Hammerson (LON: HMSO) shares face further downside, according to Barclays analysts in a note this week.
The bank downgraded the stock from Equal Weight to Underweight and cut its price target to 245p from 295p amid concerns about the company's limited capacity to fund growth and its unattractive cash flow profile.
“We struggle to see how the company evolves from here,” Barclays said in a note to clients, citing Hammerson’s high cost ratio and constrained investment potential.
The firm had previously maintained a more neutral stance, pending clarity on how the real estate group planned to tackle these structural challenges.

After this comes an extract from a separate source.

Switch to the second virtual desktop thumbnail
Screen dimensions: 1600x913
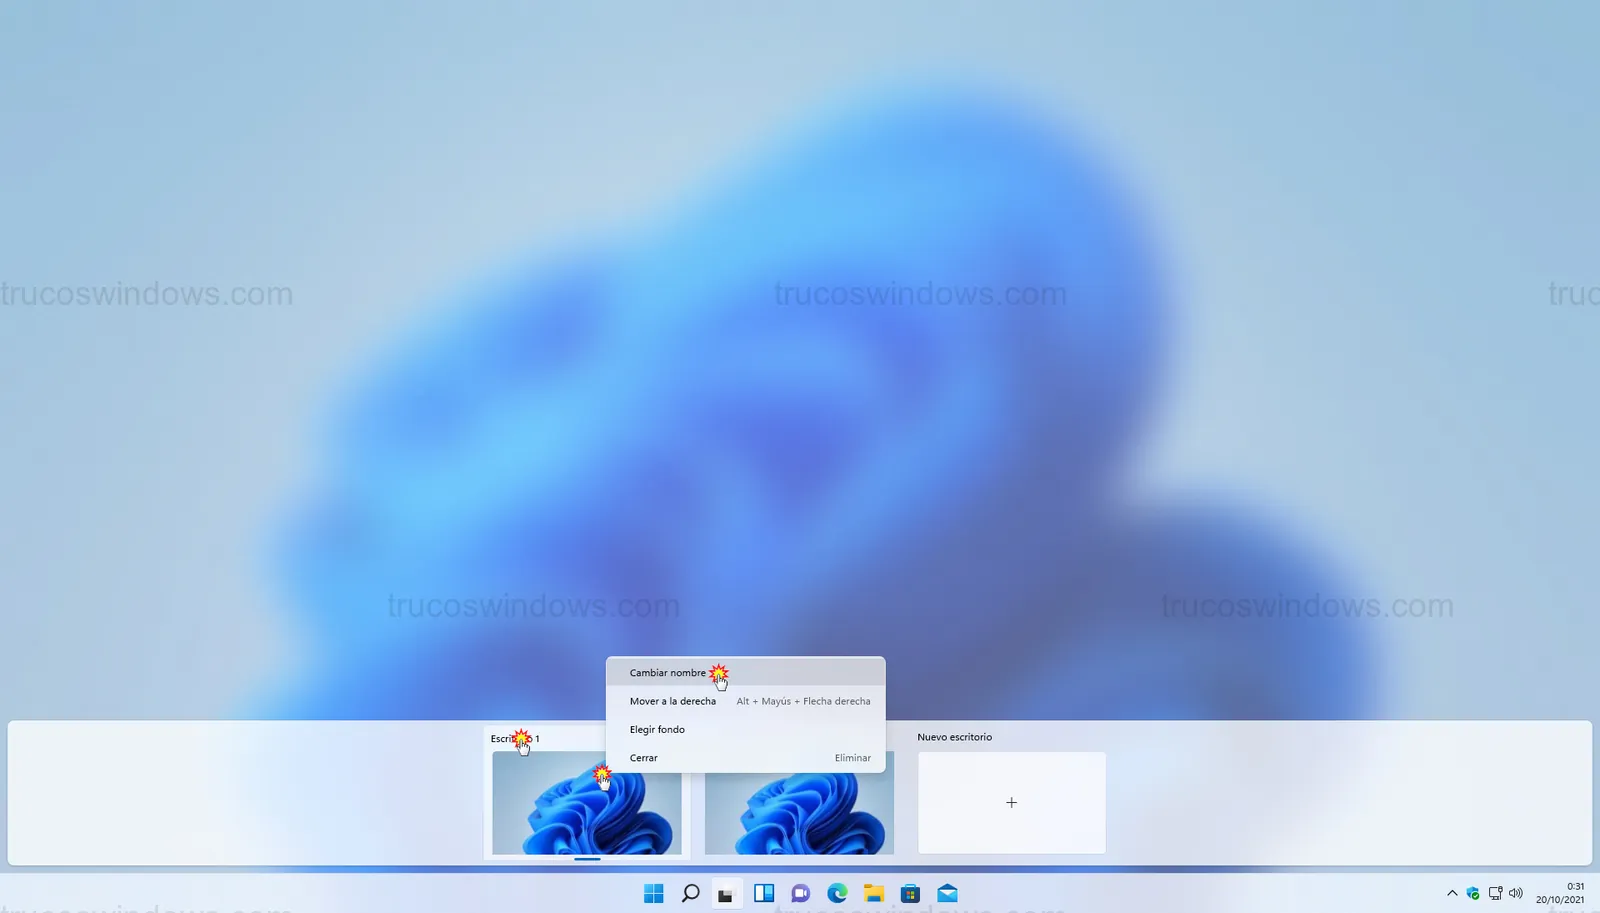pos(799,814)
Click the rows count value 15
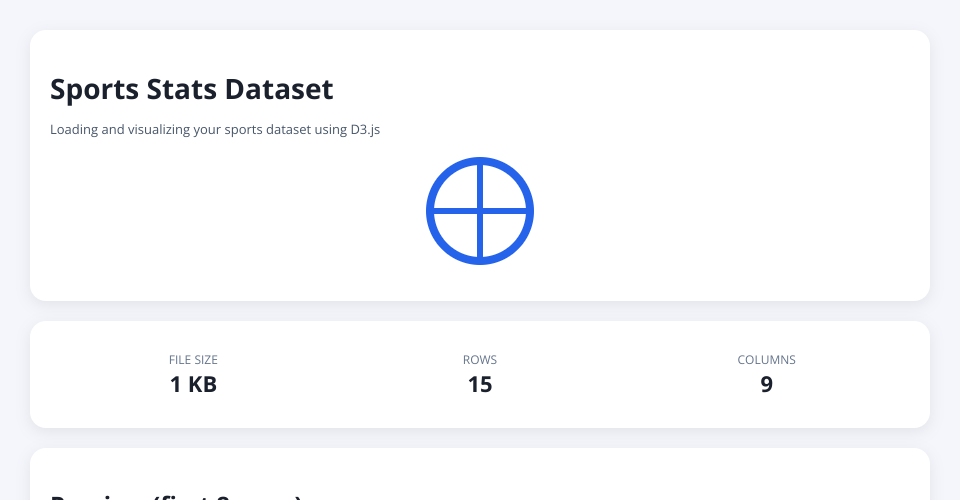Viewport: 960px width, 500px height. click(x=480, y=384)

However, with “little headroom to invest,” Barclays analysts now see a weaker outlook.
The bank flagged Hammerson’s reported net debt-to-EBITDA of 5.8x at the end of 2024 as “optimistically calculated,” noting it includes income from eventual disposals and deducts net debt based on those same sales.
When incorporating planned capital expenditures and the company’s ongoing share buyback programme, Barclays concluded that debt levels “already start to look stretched.”
Although the bank models £400 million of joint venture stake acquisitions at yields of around 8%, it notes that these are debt-funded.
Barclays believes they add income and lower the cost ratio, but “drive leverage metrics to an unattractive level.”
Barclays estimates Hammerson’s cost ratio could fall from 39.9% in FY24 to 34% by FY29E, but warns the financial trade-off remains unfavourable.
Shares in Hammerson have declined 11.4% so far in 2025 and over 17% in the past six months.